Abstract

Stranded cetaceans have long intrigued naturalists because their causation has escaped singular explanations. Regardless of cause, strandings also represent a sample of the living community, although their fidelity has rarely been quantified. Using commensurate stranding and sighting records compiled from archived datasets representing nearly every major ocean basin, I demonstrated that the cetacean stranding record faithfully reflects patterns of richness and relative abundance in living communities, especially for coastlines greater than 2000 km and latitudinal gradients greater than 4°. Live-dead fidelity metrics from seven different countries indicated that strandings were almost always richer than live surveys; richness also increased with coastline length.
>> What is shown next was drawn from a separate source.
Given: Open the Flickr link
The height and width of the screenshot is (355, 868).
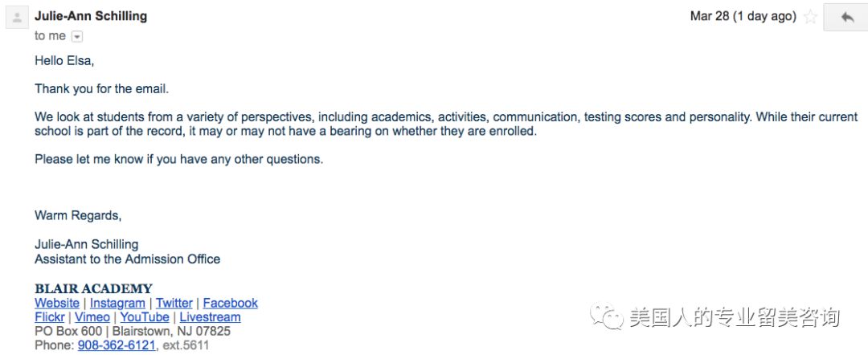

Most death assemblages recorded the same ranked relative abundance as living communities, although this correlation decreased in strength and significance at coastline lengths greater than 15,000 km, highlighting the importance of sampling diversity at regional scales. Rarefaction analyses indicated that sampling greater than 10 years generally enhanced the completeness of death assemblages, although protracted temporal sampling did not substitute for sampling over longer coastlines or broader latitudes. Overall, this global live-dead comparison demonstrated that strandings almost always provided better diversity information about extant cetacean communities than live surveys; such archives are therefore relevant for macroecological and palaeobiological studies of cetacean community change through time.